Reflecting on the process as a whole gives the history of any period and any country its meaning, its many meanings, and that’s why it’s worth bothering. In studying history, we constantly reconstruct the past in the present, disciplined as we do it by respect for the evidence which it leaves to us, but drawn in to examine and to re-examine that evidence by the problems which we ourselves feel the need to understand. Each of us is drawn, almost instinctively, to those aspects of the past which continue to resonate to us individually across the centuries because they speak to us for reasons we sometimes might not fully understand. They speak to our preoccupations, they speak to our dilemmas. And in trying to understand them, we can not only understand ourselves better in time, but also see possibilities for the future.

Historical events can often be dismaying, but historical study is ultimately encouraging; it’s concerned with change, with possibility, with adaptation, with finding ways. It’s concerned with human experience and achievement of every kind. Sustaining a sense of that ancestry is important in what sometimes seems an increasingly frivolous and de-historicized Western culture with an extremely shallow awareness of its own past that can result in a kind of disorientation. History, in contrast, tries to understand; to understand what we have been, to raise questions and suggestions and implications for what we might be capable of becoming. And that’s why history, all history, matters. It really does matter.

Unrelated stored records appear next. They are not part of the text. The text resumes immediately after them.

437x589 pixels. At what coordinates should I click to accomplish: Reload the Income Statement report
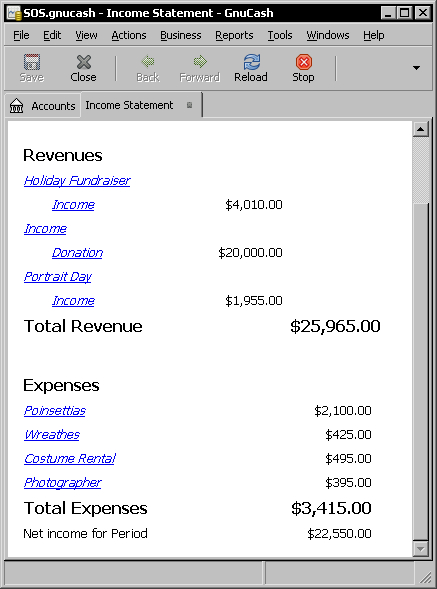point(251,62)
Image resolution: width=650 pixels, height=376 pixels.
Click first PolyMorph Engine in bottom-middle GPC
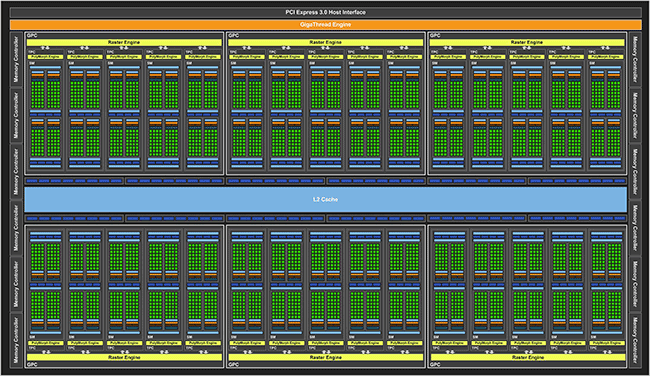click(247, 343)
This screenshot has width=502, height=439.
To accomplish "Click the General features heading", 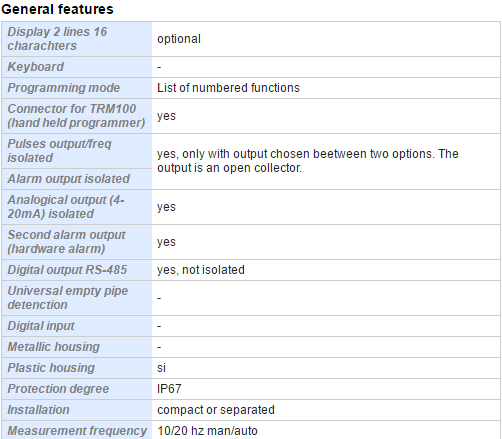I will (x=57, y=9).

Chapter 3. Awards [00:15:31]

Okay, well that’s my little sermon, and now we’re going to have a short awards ceremony, for which I must prepare myself. [Laughter]

Right. [Laughter] I hereby declare myself Supreme Head of the History Department. Henceforward only my interpretations will be taught, and henceforward, all books published by members of the Department will contain a groveling dedication to me. [Laughter] But even the most horrid tyrant cannot rule alone. You need an aristocracy. [Laughter] And aristocracies, as you know, need to be rewarded. And so we have an awards ceremony to reward our teaching fellows; the russet-coated captains of this course who (laughs) know what they teach and love what they know. Okay, now I have some nominations for these awards here prepared for me by Thomas Cromwell.

[Laughter]

Right. Now, first of all, what do we have here? Yes, okay. We have the Henry VIII Award for Devotion to Family Values and for being top redhead. [Lucy Kaufman] [Applause]

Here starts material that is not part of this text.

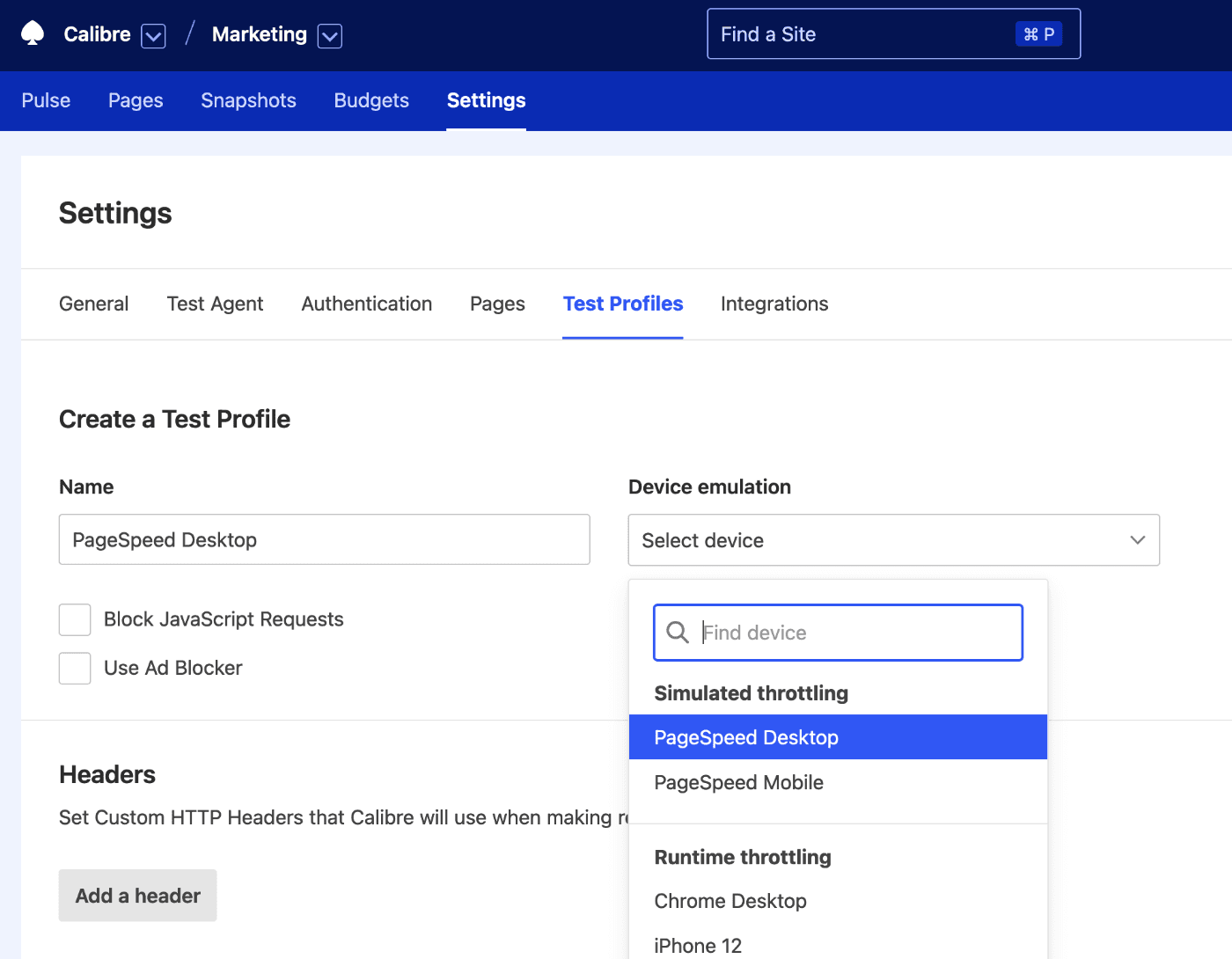The width and height of the screenshot is (1232, 959).
Task: Click the Calibre spade logo
Action: (x=33, y=33)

Student: [Laughs] Oh, thank you [laughs]. It’s a divorced, beheaded, died, divorced, beheaded, survived bag, which I will use for my library books for my work.

Keith Wrightson: Okay. And now we have the Elizabeth I Award for Not Making Windows into Students’ Souls and for Keeping Advisors in their Place. [Courtney Thomas] [Laughter and applause].

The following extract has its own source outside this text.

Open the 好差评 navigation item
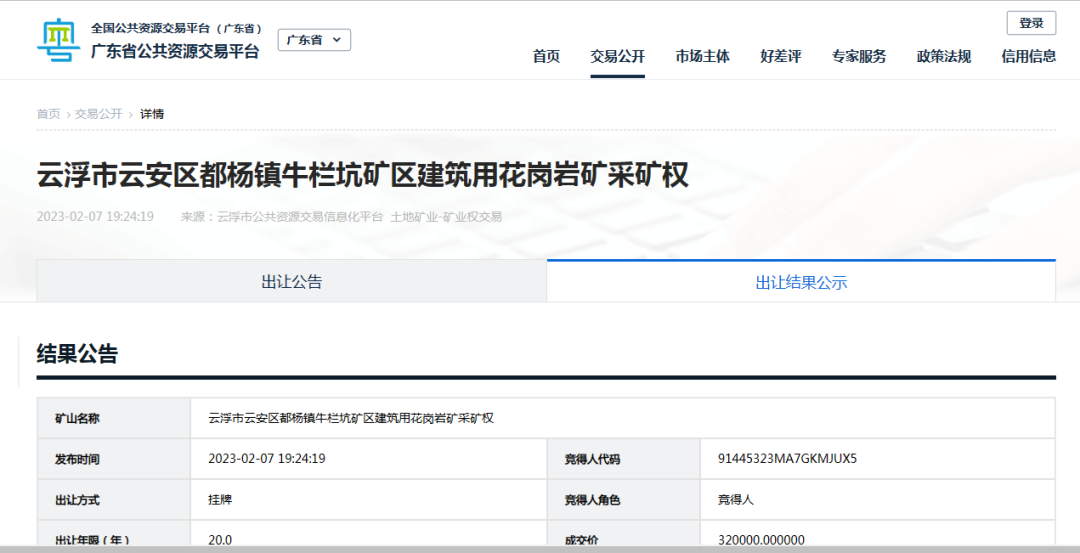The width and height of the screenshot is (1080, 553). [780, 56]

And looking ahead to the Stuart Succession which I’ve done my best to avoid, but unfortunately it’s going to happen, so my soothsayers tell me, we have the King Charles II Award — the last real king — the King Charles II Award for Being Tall, Dark and Partly French — [laughter] — and for staying cool and carrying on. To Justin DuRivage. [Applause]

Okay. So that’s it. [Laughter] Do remember to let me know if you intend to come to the Center for British Art tomorrow morning for the last visit there and now we’ll turn to housekeeping matters and I’ll tell you a little bit about the nature of the exam.

[end of transcript]

References

1. Peter Laslett, in The World We Have Lost (1965).